- [Supplied information]
╔══
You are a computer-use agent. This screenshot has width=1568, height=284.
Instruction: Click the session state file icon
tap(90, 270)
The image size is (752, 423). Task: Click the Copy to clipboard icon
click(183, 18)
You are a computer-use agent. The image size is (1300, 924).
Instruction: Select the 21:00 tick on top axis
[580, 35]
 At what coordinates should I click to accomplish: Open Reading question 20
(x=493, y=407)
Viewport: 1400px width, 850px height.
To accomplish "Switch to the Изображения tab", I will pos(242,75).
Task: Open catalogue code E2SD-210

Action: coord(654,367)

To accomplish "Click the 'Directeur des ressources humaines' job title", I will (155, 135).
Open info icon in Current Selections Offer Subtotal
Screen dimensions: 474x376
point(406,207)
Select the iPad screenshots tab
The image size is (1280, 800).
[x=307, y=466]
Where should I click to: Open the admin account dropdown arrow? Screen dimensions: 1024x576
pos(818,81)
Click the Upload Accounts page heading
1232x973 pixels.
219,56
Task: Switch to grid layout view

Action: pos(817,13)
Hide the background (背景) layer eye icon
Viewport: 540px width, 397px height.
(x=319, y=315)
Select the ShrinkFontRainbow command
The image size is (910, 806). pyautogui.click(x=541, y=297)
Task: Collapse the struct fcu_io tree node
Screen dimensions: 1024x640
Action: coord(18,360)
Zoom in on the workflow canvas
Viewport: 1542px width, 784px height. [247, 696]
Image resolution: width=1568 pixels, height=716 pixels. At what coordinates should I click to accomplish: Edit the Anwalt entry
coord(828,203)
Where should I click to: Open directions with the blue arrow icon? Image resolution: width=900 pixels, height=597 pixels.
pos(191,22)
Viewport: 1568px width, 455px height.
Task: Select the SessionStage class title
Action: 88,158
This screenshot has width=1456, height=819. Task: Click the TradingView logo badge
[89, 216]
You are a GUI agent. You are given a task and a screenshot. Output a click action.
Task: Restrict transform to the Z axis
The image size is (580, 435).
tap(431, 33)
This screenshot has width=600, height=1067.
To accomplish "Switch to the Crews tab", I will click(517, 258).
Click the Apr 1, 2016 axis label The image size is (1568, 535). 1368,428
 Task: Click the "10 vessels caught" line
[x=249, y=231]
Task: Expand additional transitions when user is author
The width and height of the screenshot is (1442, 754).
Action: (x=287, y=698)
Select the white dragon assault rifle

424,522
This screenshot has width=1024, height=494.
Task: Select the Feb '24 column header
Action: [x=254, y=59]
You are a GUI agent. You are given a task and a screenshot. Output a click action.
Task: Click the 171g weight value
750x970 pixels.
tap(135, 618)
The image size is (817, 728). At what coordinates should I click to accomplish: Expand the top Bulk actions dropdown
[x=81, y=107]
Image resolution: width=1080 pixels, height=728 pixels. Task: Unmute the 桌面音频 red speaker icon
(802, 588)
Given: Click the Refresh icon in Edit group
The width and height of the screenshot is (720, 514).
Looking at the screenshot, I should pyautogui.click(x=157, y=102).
╚══
- [What the task asks] Find the word "computer" in the material, then list each line that holds it.

- [Result for this task]
You are a computer-use agent. This screenshot has width=1568, height=284.
You are a computer-use agent. The image size is (1300, 924).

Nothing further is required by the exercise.